───── STUDY MATERIAL ─────
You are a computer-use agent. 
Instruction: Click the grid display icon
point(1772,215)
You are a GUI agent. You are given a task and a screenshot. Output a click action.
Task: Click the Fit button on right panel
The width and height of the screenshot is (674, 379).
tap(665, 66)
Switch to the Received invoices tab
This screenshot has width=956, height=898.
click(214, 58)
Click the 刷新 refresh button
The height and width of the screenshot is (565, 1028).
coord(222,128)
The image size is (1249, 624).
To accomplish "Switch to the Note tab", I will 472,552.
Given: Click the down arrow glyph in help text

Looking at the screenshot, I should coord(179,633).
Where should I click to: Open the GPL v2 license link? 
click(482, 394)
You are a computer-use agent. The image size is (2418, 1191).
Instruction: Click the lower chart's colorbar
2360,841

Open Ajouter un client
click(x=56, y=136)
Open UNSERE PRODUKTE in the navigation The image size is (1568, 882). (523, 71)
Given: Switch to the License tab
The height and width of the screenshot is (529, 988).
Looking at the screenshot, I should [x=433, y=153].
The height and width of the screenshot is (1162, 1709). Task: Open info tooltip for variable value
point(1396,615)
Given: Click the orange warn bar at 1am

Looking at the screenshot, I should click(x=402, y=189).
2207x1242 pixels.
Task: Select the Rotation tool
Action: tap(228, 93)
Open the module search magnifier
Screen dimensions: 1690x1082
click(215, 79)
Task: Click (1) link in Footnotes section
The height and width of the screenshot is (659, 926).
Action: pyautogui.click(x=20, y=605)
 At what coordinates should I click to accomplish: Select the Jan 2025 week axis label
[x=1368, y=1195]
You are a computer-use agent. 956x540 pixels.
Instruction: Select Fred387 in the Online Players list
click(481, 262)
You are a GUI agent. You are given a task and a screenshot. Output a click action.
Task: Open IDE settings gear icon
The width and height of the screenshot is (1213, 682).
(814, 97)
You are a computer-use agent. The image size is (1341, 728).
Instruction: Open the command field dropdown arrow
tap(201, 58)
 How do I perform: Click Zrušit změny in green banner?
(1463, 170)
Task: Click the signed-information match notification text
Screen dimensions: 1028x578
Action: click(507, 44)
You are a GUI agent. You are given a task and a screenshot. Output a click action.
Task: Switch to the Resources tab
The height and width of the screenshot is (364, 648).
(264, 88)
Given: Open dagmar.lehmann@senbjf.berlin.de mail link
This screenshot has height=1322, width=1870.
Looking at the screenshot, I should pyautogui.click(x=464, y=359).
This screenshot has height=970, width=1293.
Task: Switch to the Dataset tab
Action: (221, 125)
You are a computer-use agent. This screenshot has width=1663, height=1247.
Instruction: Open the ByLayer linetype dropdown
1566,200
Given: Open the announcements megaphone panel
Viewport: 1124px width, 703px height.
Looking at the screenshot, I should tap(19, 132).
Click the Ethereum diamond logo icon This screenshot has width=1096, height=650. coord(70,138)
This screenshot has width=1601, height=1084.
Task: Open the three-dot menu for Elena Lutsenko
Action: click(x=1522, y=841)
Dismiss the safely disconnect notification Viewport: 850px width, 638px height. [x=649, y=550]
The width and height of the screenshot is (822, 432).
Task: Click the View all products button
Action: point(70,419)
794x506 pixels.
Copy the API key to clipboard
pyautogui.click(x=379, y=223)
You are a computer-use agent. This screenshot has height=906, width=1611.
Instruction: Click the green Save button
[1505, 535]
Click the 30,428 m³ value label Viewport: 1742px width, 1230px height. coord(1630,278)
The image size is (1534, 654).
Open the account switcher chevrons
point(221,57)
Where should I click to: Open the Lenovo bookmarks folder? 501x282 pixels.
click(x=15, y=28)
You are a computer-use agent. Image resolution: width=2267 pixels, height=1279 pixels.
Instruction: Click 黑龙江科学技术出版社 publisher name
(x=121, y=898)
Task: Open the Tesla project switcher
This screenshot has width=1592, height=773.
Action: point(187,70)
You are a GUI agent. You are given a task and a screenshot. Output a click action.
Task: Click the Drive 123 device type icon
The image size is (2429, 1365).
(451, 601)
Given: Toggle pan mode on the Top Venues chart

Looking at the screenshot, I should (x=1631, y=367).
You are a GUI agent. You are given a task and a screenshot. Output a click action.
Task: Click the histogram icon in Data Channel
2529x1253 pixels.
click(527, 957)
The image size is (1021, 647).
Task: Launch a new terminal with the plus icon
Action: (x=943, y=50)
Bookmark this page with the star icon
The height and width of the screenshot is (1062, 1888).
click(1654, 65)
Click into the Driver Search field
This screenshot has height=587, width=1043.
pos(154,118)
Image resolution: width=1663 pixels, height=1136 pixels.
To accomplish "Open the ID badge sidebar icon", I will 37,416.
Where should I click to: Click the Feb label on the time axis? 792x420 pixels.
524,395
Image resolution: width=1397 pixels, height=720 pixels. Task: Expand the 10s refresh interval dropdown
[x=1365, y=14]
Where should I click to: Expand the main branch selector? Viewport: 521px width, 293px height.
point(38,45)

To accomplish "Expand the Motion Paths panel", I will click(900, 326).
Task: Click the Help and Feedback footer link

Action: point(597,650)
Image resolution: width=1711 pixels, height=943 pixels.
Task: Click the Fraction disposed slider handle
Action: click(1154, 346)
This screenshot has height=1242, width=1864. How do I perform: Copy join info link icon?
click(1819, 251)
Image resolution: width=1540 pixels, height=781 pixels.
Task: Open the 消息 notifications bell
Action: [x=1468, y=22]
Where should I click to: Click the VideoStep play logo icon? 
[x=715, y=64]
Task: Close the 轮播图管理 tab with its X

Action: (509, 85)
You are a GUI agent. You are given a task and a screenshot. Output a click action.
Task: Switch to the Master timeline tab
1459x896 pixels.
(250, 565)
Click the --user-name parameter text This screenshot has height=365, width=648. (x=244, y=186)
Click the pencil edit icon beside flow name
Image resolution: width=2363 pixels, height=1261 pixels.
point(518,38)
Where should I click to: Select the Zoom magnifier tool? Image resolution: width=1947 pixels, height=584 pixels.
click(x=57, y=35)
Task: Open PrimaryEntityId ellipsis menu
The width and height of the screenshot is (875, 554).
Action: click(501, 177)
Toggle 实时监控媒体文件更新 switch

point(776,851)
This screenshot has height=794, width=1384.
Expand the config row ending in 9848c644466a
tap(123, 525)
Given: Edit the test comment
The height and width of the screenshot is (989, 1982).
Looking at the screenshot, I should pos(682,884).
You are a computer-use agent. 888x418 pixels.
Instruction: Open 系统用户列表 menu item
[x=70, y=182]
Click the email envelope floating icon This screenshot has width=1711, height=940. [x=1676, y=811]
─────
=== TASK TO COMPLETE ===
Repeat every line of the data verbatim.

=== RESULT OF THIS TASK ===
You are a computer-use agent. 
Instruction: Click the grid display icon
point(1772,215)
You are a GUI agent. You are given a task and a screenshot. Output a click action.
Task: Click the Fit button on right panel
The width and height of the screenshot is (674, 379).
tap(665, 66)
Switch to the Received invoices tab
This screenshot has width=956, height=898.
click(214, 58)
Click the 刷新 refresh button
The height and width of the screenshot is (565, 1028).
coord(222,128)
The image size is (1249, 624).
To accomplish "Switch to the Note tab", I will 472,552.
Given: Click the down arrow glyph in help text

Looking at the screenshot, I should coord(179,633).
Where should I click to: Open the GPL v2 license link? 
click(482, 394)
You are a computer-use agent. The image size is (2418, 1191).
Instruction: Click the lower chart's colorbar
2360,841

Open Ajouter un client
click(x=56, y=136)
Open UNSERE PRODUKTE in the navigation The image size is (1568, 882). (523, 71)
Given: Switch to the License tab
The height and width of the screenshot is (529, 988).
Looking at the screenshot, I should [x=433, y=153].
The height and width of the screenshot is (1162, 1709). Task: Open info tooltip for variable value
point(1396,615)
Given: Click the orange warn bar at 1am

Looking at the screenshot, I should click(x=402, y=189).
2207x1242 pixels.
Task: Select the Rotation tool
Action: tap(228, 93)
Open the module search magnifier
Screen dimensions: 1690x1082
click(215, 79)
Task: Click (1) link in Footnotes section
The height and width of the screenshot is (659, 926).
Action: pyautogui.click(x=20, y=605)
 At what coordinates should I click to accomplish: Select the Jan 2025 week axis label
[x=1368, y=1195]
You are a computer-use agent. 956x540 pixels.
Instruction: Select Fred387 in the Online Players list
click(481, 262)
You are a GUI agent. You are given a task and a screenshot. Output a click action.
Task: Open IDE settings gear icon
The width and height of the screenshot is (1213, 682).
(814, 97)
You are a computer-use agent. The image size is (1341, 728).
Instruction: Open the command field dropdown arrow
tap(201, 58)
 How do I perform: Click Zrušit změny in green banner?
(1463, 170)
Task: Click the signed-information match notification text
Screen dimensions: 1028x578
Action: click(507, 44)
You are a GUI agent. You are given a task and a screenshot. Output a click action.
Task: Switch to the Resources tab
The height and width of the screenshot is (364, 648).
(264, 88)
Given: Open dagmar.lehmann@senbjf.berlin.de mail link
This screenshot has height=1322, width=1870.
Looking at the screenshot, I should pyautogui.click(x=464, y=359).
This screenshot has height=970, width=1293.
Task: Switch to the Dataset tab
Action: (221, 125)
You are a computer-use agent. This screenshot has width=1663, height=1247.
Instruction: Open the ByLayer linetype dropdown
1566,200
Given: Open the announcements megaphone panel
Viewport: 1124px width, 703px height.
Looking at the screenshot, I should tap(19, 132).
Click the Ethereum diamond logo icon This screenshot has width=1096, height=650. coord(70,138)
This screenshot has width=1601, height=1084.
Task: Open the three-dot menu for Elena Lutsenko
Action: click(x=1522, y=841)
Dismiss the safely disconnect notification Viewport: 850px width, 638px height. [x=649, y=550]
The width and height of the screenshot is (822, 432).
Task: Click the View all products button
Action: point(70,419)
794x506 pixels.
Copy the API key to clipboard
pyautogui.click(x=379, y=223)
You are a computer-use agent. This screenshot has height=906, width=1611.
Instruction: Click the green Save button
[1505, 535]
Click the 30,428 m³ value label Viewport: 1742px width, 1230px height. coord(1630,278)
The image size is (1534, 654).
Open the account switcher chevrons
point(221,57)
Where should I click to: Open the Lenovo bookmarks folder? 501x282 pixels.
click(x=15, y=28)
You are a computer-use agent. Image resolution: width=2267 pixels, height=1279 pixels.
Instruction: Click 黑龙江科学技术出版社 publisher name
(x=121, y=898)
Task: Open the Tesla project switcher
This screenshot has width=1592, height=773.
Action: point(187,70)
You are a GUI agent. You are given a task and a screenshot. Output a click action.
Task: Click the Drive 123 device type icon
The image size is (2429, 1365).
(451, 601)
Given: Toggle pan mode on the Top Venues chart

Looking at the screenshot, I should (x=1631, y=367).
You are a GUI agent. You are given a task and a screenshot. Output a click action.
Task: Click the histogram icon in Data Channel
2529x1253 pixels.
click(527, 957)
The image size is (1021, 647).
Task: Launch a new terminal with the plus icon
Action: (x=943, y=50)
Bookmark this page with the star icon
The height and width of the screenshot is (1062, 1888).
click(1654, 65)
Click into the Driver Search field
This screenshot has height=587, width=1043.
pos(154,118)
Image resolution: width=1663 pixels, height=1136 pixels.
To accomplish "Open the ID badge sidebar icon", I will 37,416.
Where should I click to: Click the Feb label on the time axis? 792x420 pixels.
524,395
Image resolution: width=1397 pixels, height=720 pixels. Task: Expand the 10s refresh interval dropdown
[x=1365, y=14]
Where should I click to: Expand the main branch selector? Viewport: 521px width, 293px height.
point(38,45)

To accomplish "Expand the Motion Paths panel", I will click(900, 326).
Task: Click the Help and Feedback footer link

Action: point(597,650)
Image resolution: width=1711 pixels, height=943 pixels.
Task: Click the Fraction disposed slider handle
Action: click(1154, 346)
This screenshot has height=1242, width=1864. How do I perform: Copy join info link icon?
click(1819, 251)
Image resolution: width=1540 pixels, height=781 pixels.
Task: Open the 消息 notifications bell
Action: [x=1468, y=22]
Where should I click to: Click the VideoStep play logo icon? 
[x=715, y=64]
Task: Close the 轮播图管理 tab with its X

Action: (509, 85)
You are a GUI agent. You are given a task and a screenshot. Output a click action.
Task: Switch to the Master timeline tab
1459x896 pixels.
(250, 565)
Click the --user-name parameter text This screenshot has height=365, width=648. (x=244, y=186)
Click the pencil edit icon beside flow name
Image resolution: width=2363 pixels, height=1261 pixels.
point(518,38)
Where should I click to: Select the Zoom magnifier tool? Image resolution: width=1947 pixels, height=584 pixels.
click(x=57, y=35)
Task: Open PrimaryEntityId ellipsis menu
The width and height of the screenshot is (875, 554).
Action: click(501, 177)
Toggle 实时监控媒体文件更新 switch

point(776,851)
This screenshot has height=794, width=1384.
Expand the config row ending in 9848c644466a
tap(123, 525)
Given: Edit the test comment
The height and width of the screenshot is (989, 1982).
Looking at the screenshot, I should pos(682,884).
You are a computer-use agent. 888x418 pixels.
Instruction: Open 系统用户列表 menu item
[x=70, y=182]
Click the email envelope floating icon This screenshot has width=1711, height=940. [x=1676, y=811]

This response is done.